Actuellement, à mon sens, les formations immanquables sont Gojira ainsi que Lorna Shore.

Quels sont les plans pour la suite d’Horrible ? Penses-tu mener le projet sur scène ? Que ce soit dans l’immédiat, ou dans plusieurs mois.
Oli : Nous travaillons sur un nouveau clip video pour You Can’t Say No qui paraîtra après la sortie de l’album. Quelques autres vidéos intéressantes sont également en cours d’élaboration. A la base, Horrible devait être un projet de studio, mais l’engouement entre musiciens généré par la musique créée nous a amené à la conclusion que nous devions défendre cela sur scène. La musique est faite pour être partagée avec un public. Donc nous commençons tout doucement à planifier quelques shows exclusifs. Nous ne pourrons pas partir sur de grosses tournées, les plannings de certains membres étant déjà bien remplis.
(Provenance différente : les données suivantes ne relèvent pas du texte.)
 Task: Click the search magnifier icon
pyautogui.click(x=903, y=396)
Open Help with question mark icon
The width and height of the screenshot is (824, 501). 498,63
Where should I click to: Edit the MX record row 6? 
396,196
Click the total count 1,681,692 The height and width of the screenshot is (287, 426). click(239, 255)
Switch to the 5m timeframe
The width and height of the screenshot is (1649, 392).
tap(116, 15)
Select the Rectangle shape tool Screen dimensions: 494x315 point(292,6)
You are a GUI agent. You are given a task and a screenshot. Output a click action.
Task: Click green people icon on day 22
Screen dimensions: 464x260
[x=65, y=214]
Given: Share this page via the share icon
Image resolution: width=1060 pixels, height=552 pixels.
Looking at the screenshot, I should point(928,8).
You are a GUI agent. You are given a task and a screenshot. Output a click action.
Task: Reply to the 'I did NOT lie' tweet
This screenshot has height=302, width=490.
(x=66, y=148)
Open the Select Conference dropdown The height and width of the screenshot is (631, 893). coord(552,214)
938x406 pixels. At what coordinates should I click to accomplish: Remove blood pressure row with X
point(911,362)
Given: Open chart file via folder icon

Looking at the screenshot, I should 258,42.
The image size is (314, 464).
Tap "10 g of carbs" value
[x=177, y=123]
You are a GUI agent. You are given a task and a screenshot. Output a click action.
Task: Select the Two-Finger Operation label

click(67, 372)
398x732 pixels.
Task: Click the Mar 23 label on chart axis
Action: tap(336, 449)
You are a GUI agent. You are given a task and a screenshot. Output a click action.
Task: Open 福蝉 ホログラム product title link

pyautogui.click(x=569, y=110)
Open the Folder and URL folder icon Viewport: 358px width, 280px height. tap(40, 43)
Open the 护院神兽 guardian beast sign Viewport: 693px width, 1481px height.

Est-ce qu’il y a des musiciens ou artistes avec lesquels tu souhaiterais collaborer dans le futur ?
Oli : J’aime personnellement avoir des guests sur les albums si ceux-ci peuvent amener quelque chose de différent à nos compositions. J’ai découvert récemment la scène rap allemande et une artiste telle que Antifuchs serait terrible sur l’un de nos morceaux. Le kiff serait Ice-T ou encore Trent Reznor (Nine Inch Nails). Dans un autre registre, j’aimerais une fois me retrouver guidé par un producteur tel que Ross Robinson.

Penses-tu t’être amélioré en tant que musicien avec cet album ?
Oli : Je pense que oui. Les tournées ces dernières années ont fait que je m’améliore, que je vois l’instrument différemment. Le fait de pouvoir laisser libre court à sa créativité sans poser de barrières de genre a contribué à cette amélioration. Je sais que je ne serai jamais Satriani, mais ce n’est pas non plus ce que je veux. Je suis plus qu’heureux du niveau que j’ai actuellement.

Avec quels groupes rêves-tu de jouer ? Je te laisse imaginer une date pour la sortie de Filth avec Horrible en ouverture, et trois autres groupes.
Oli : Slipknot, Gojira, Lorna Shore, Horrible.

Dernière question originale : à quel plat pourrais-tu comparer la musique d’Horrible ?
Oli : Un plat thaïlandais bien épicé. Ca pique, ca fait mal mais on en redemande car on adore ça ! C’est juste horrible ?

C’était ma dernière question, je te remercie pour ta disponibilité, et je te laisse les mots de la fin !
Oli : Un tout grand merci pour l’opportunité de cette interview. Nous attendons avec impatience les retours concernant Filth. N’hésitez pas à venir nous parler sur nos réseaux, on adore ça.